The bill also has the limitations on data processing. It proposes various limitations on data processing as the consumers have little knowledge about how their data is being managed or taken. It also proposes that data should be processed only for specific, clear, and lawful purposes, that the purpose be reasonable so that it is to be limited to those consented to by users and the only data that are beneficial for such purposes should only be collected. In addition, data storage limitations require that data be deleted once the purpose for its collection has been fulfilled. So it limits the data processing.

The Bill 2019 focuses on the intention to protect and secure the personal data and empowers the Data Principals. However there are certain facts, procedural and administrative details are absent. Even lead time and the timeline for the companies to start complying is missing. In India, the Government is not only the custodian of law and order but also continues to be an employer, service provider, responsible for monitoring the economy, businesses, banks, maintaining postal service, education, public utilities, regulating health and safety and therefore a major data fiduciary. The overrated power and exemption provided to Governmental Agencies without proper checks and balances can also be a threat in order to protect the privacy of an individual.

Conclusion

After going through the bill with its relation to promote privacy the concluding of this article is that after considering all the legality of the bill it clearly understood that there are some points in the bill which do not protect the privacy of an individual and hence infringing its fundamental right and therefore the bill has to legislated again or redrafted in order to protect and secure the privacy of a person who is giving his or her consent unknowingly.

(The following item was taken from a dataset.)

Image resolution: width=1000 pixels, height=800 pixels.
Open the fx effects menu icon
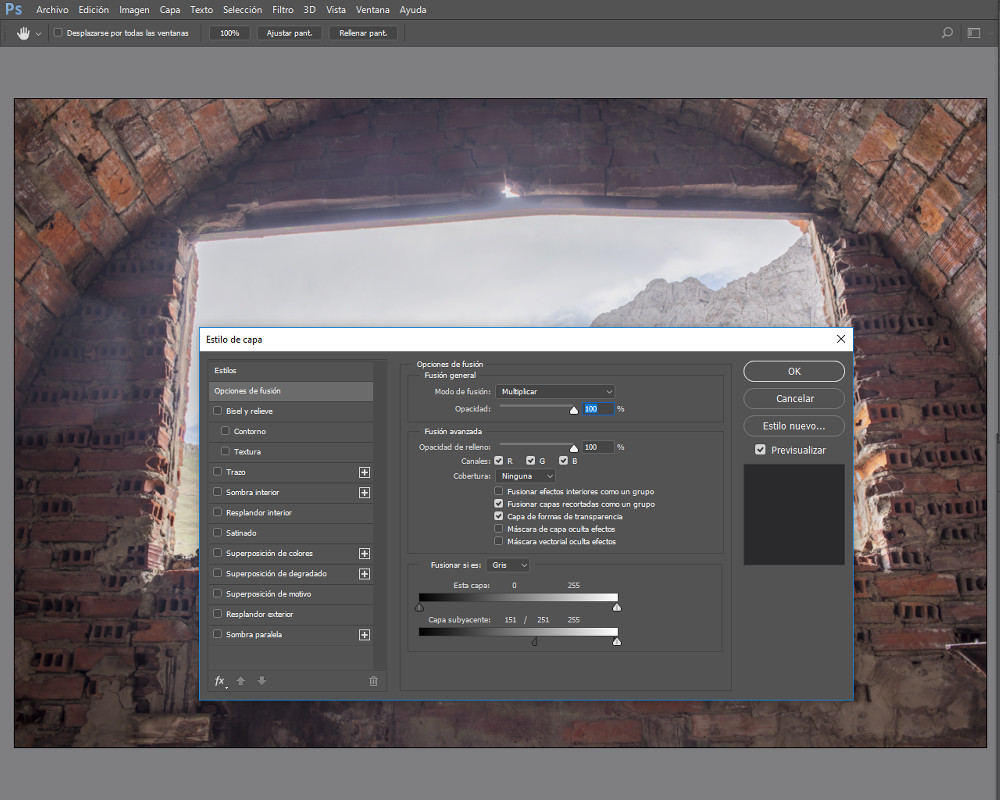220,681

The privacy of a person in order to protect the data information is very necessary as there are provision under the bill that government agencies are exempted from this clause that they have the right to access a personal data of an individual and no legal proceedings can be initiated against them but this is not in the case of private entities they do not have the right to collect the personal data.

Also the Data Fiduciaries should need to seek advice and take adequate and proper steps in order to increase their preparation level of facing and put efforts in making of the new legislation. The intervening period can be effectively used to reorient their software, rejig their business practices and streamline the manner in which personal data is captured, stored and processed. Hopefully, the personal data protection bill 2019 having all the loopholes can be filled up again after going through the Joint Committee of the Houses to which it has been referred for wider consultation and after both the house considers the gap they will fill up the gaps and provide the country with a strong and secured data protection law, which is mostly a need of an hour so that privacy can be maintained.

References

Questions

  1. What is a personal data protection bill? Why was it drafted?
  2. What are the aim and objective of the bill?
  3. Whether this bill actually provides the protection of privacy?
  4. What are the loopholes in the bill that need to be redrafted in the bill?